El realismo no define a la libertad como indeterminación o indiferencia, sino


como capacidad de determinación al bien. La posibilidad de realizar el mal no sería de
la esencia de la libertad, sino sólo propia de la libertad finita.

La máxima libertad coincidiría aquí con mi tendencia más profunda. Dios no


puede hacer el mal y, sin embargo, es máximamente libre.

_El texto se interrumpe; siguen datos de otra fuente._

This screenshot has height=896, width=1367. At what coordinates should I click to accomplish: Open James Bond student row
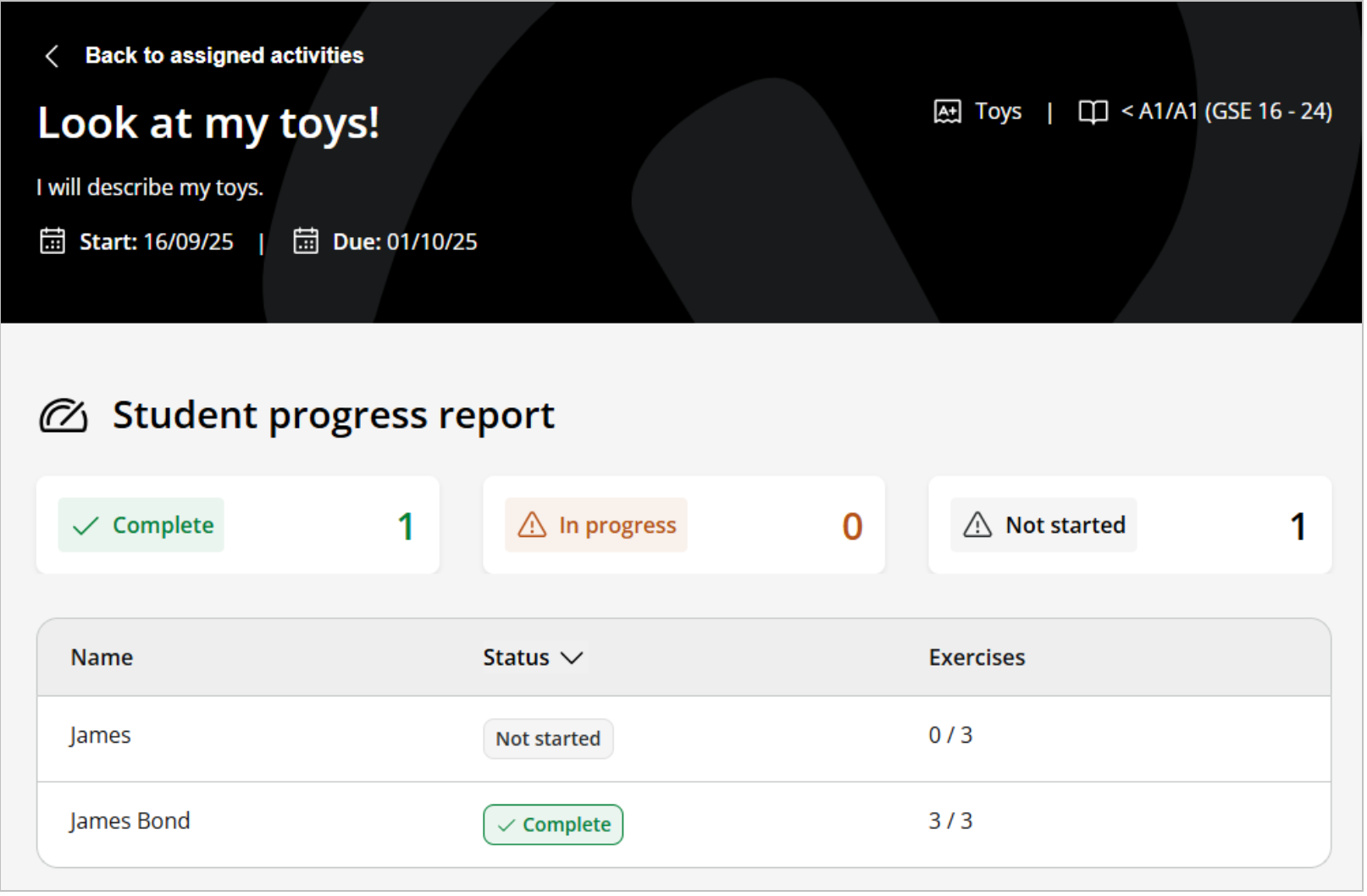130,822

Conforme a esta postura, entonces, cuando el hombre decide ser causa segunda
en el bien, su obrar tiene una máxima unidad y plenitud. Coinciden sus tendencias y sus
decisiones libres, sus deseos y su conocimiento, su pensamiento y sus actos. Además, se
encuentra en armonía con su principio último, con Dios. Por eso de que los santos
cristianos solían decir que la forma más libre y activa de vivir es el abandono en la
providencia divina. Cuando, en cambio, alguien decide ser causa primera en el mal, se
produce un cierto quiebre interior. Aparentemente, tomo las riendas completas de mi
vida. Pero, como soy creado, no hago lo que en lo profundo querría hacer, que es para
mí como un sello de mi creación. De alguna forma, me reprimo y, de esa forma, divido
mi ser. Al mismo tiempo, debilito mi energía. Por eso es que el obrar malo es una cierta
indeterminación voluntaria, que va debilitando a la misma libertad. Se trata de una
especie de suicidio de la libertad.

Para el realismo, por lo tanto, la indiferencia o indeterminación puede ser


un primer grado, el más bajo, de libertad, que debe desarrollarse y fortalecerse con la
determinación al bien de la que hablábamos.

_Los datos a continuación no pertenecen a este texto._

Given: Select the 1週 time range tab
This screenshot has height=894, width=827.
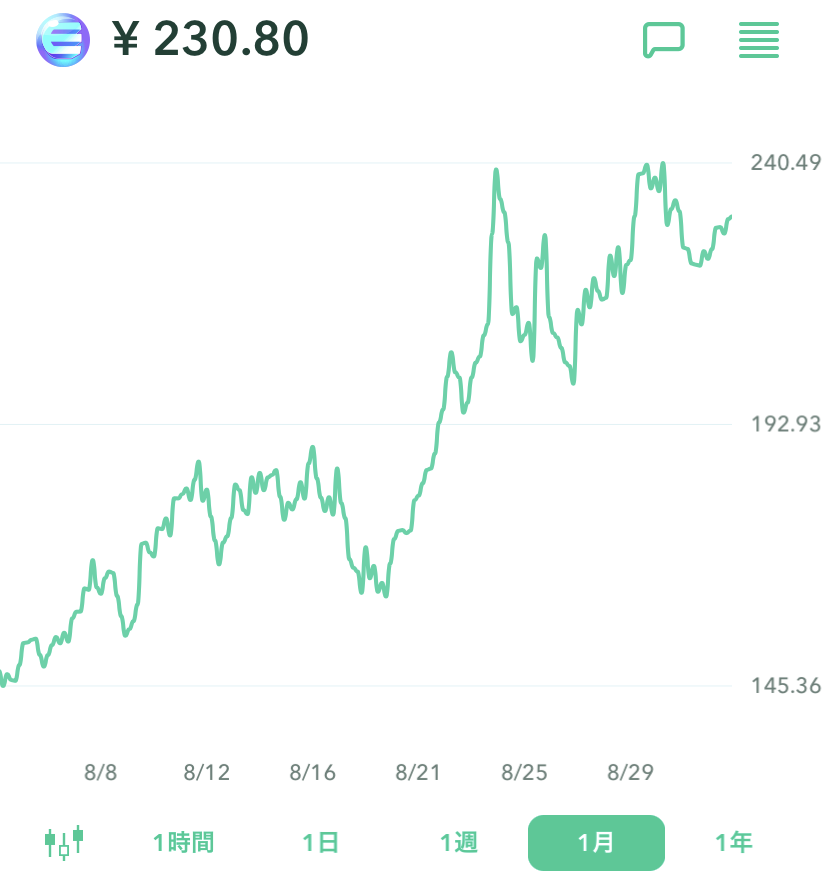Looking at the screenshot, I should point(459,842).
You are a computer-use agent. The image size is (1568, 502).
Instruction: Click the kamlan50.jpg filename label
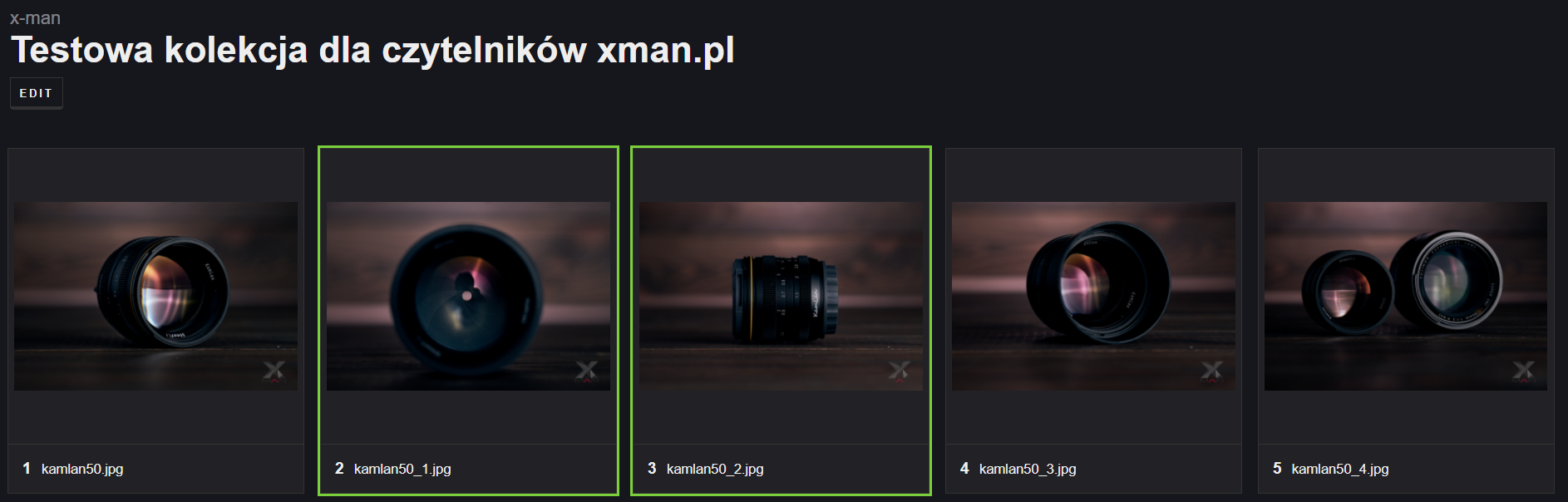82,469
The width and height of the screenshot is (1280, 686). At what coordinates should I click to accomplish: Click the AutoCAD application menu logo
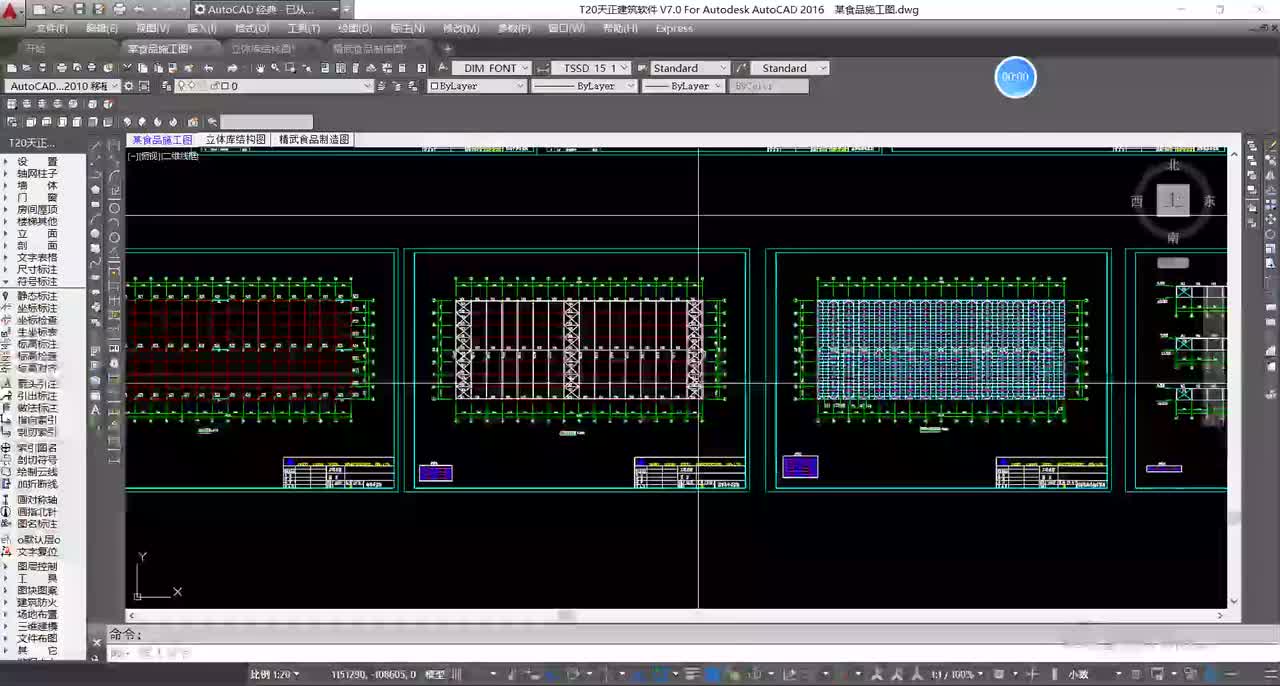click(x=11, y=9)
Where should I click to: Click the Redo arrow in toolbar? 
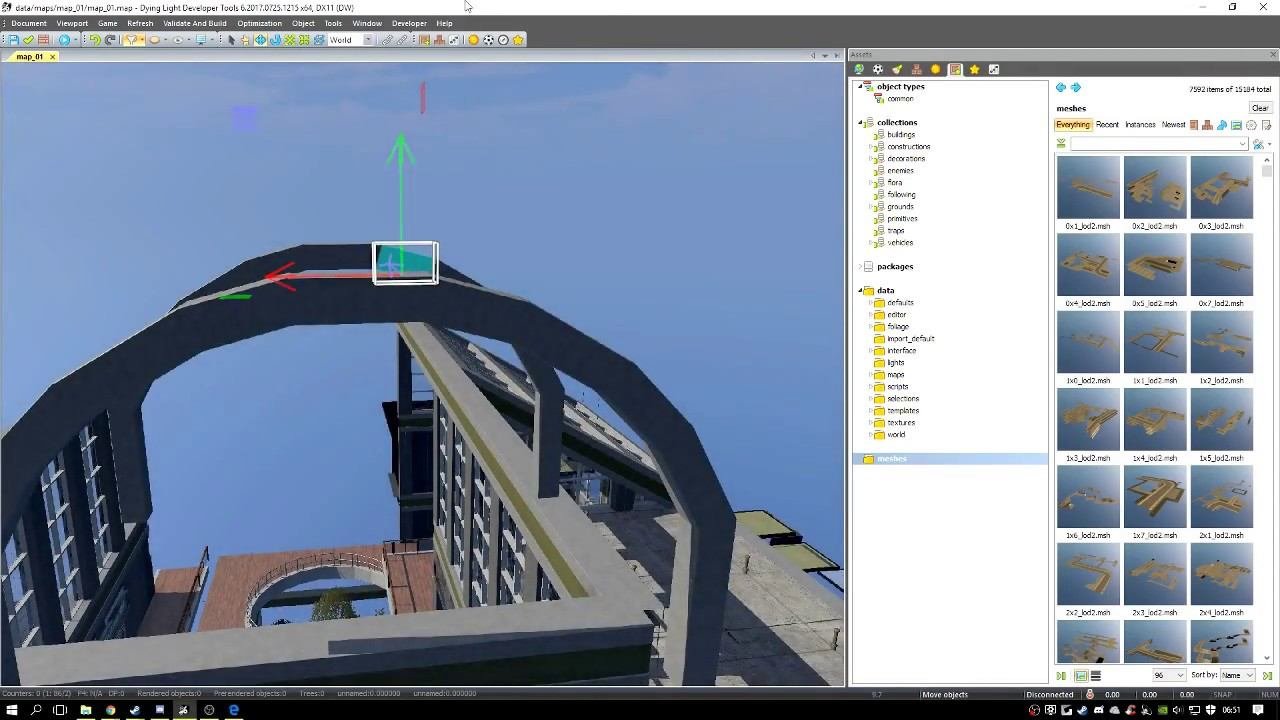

Parecería que la psicología contemporánea en buena medida apoyara esta


concepción de libertad. Suele afirmar que para desarrollarse psicológicamente no basta
con adaptarse a la sociedad, sino que es necesario desplegar el propio sí mismo. Lo
contrario significaría asumir una existencia inauténtica, siempre reactiva y artificial. La
madurez propia de la normalidad psicológica no consistiría en una liberación de todo
límite, sino en ir descubriendo mi propio lugar en el mundo y definiéndome en una
cierta dirección.

Sería inmaduro, por el contrario, quien permaneciera en un estado potencial y no


se decidiera por ningún camino; quien no pudiera establecer una relación perdurable,
sino que utilizara a los demás mediante mecanismos infantiles de control; quien no
pudiera comprometerse en una tarea que de sentido a su vida.
[33]

La práctica clínica concreta parece haber alejado a la psicología de la idea de que


la libertad pueda entenderse como indeterminación. Es una cuestión muy interesante el
hecho de que refiera como inmadurez y falta de libertad lo que, conforme a otro modelo
filosófico, sería un modelo de libertad.